Tencent beat earnings expectations thanks to ads and a whopping one-time gain, buying it time to find an answer for its plateauing core gaming business.
The social media titan posted net income of ¥23.3bn ($3.4bn) for the September quarter after recording a windfall of ¥8.8bn from investments, including the debut of Meituan Dianping. But revenue grew at its slowest pace in three years as a Chinese clampdown on gaming licenses continued to hammer its bread-and-butter division.

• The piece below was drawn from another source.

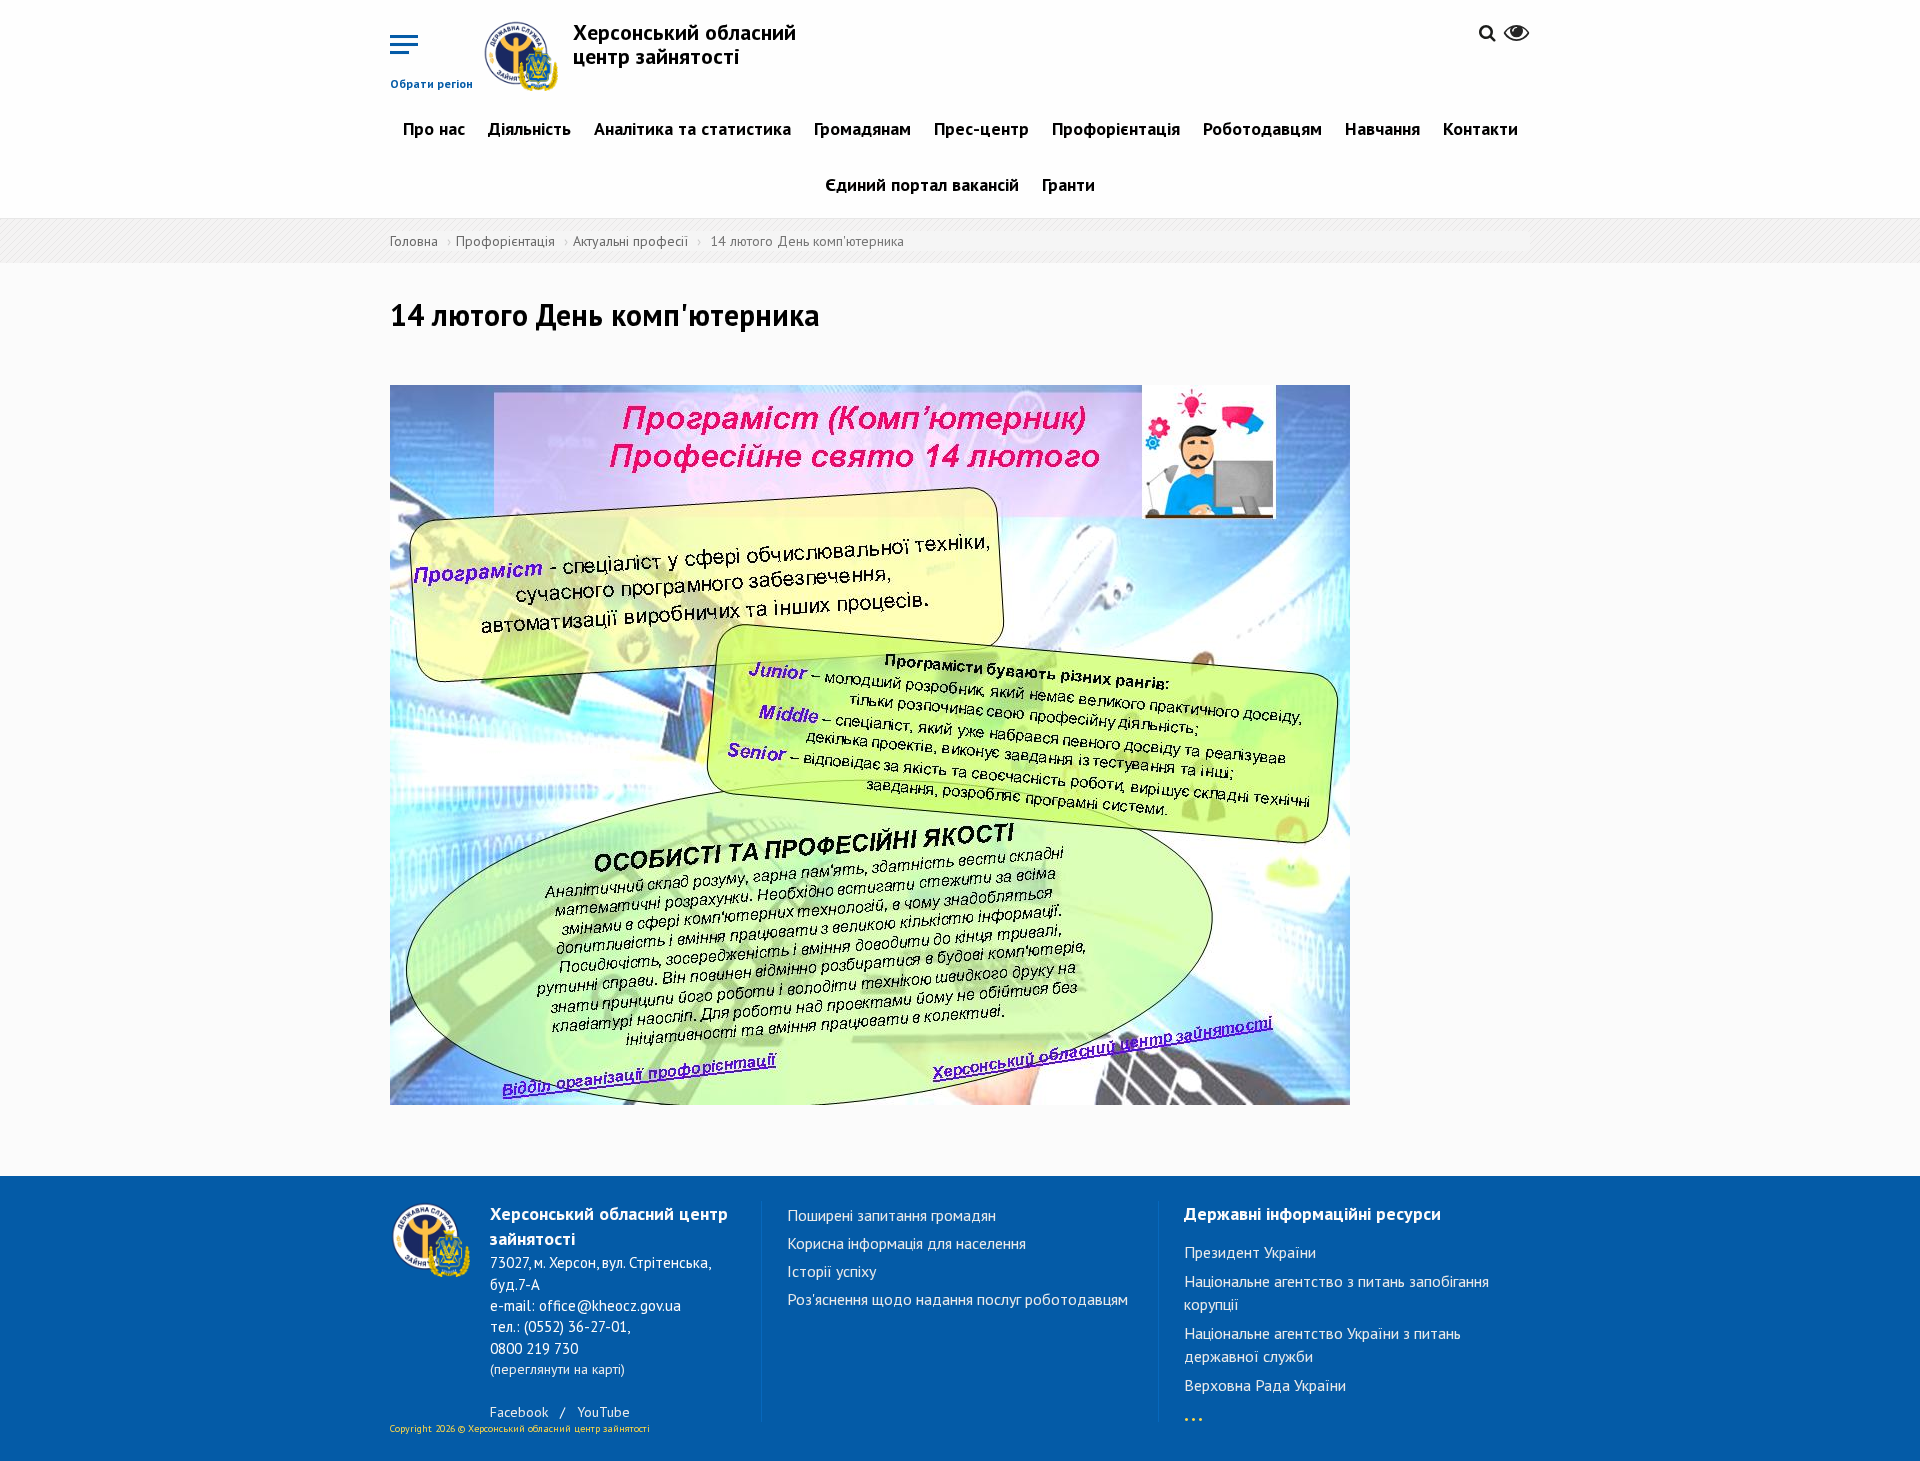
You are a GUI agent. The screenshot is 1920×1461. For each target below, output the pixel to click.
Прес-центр (981, 128)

The government has effectively frozen new game approvals, which means Tencent’s been unable to make money off global hits Fortnite and PlayerUnknown’s Battlegrounds. That’s seen the stock - the biggest member of the MSCI Asia Pacific Index - shed more than $240bn of market value since a January peak. While China is trying to combat gaming addiction and is reshuffling regulators, uncertainty persists with Tencent counting on its WeChat social network, advertising and belt-tightening to tide it over the drought.
“People are just relieved that they didn’t perform even worse, so the shares could open up higher,” said Li Yujie, an analyst at RHB Research Institute in Hong Kong. “But the shares might not hold up for the full day, because if you look beyond the headline figures, you can see its gaming business is under stress.”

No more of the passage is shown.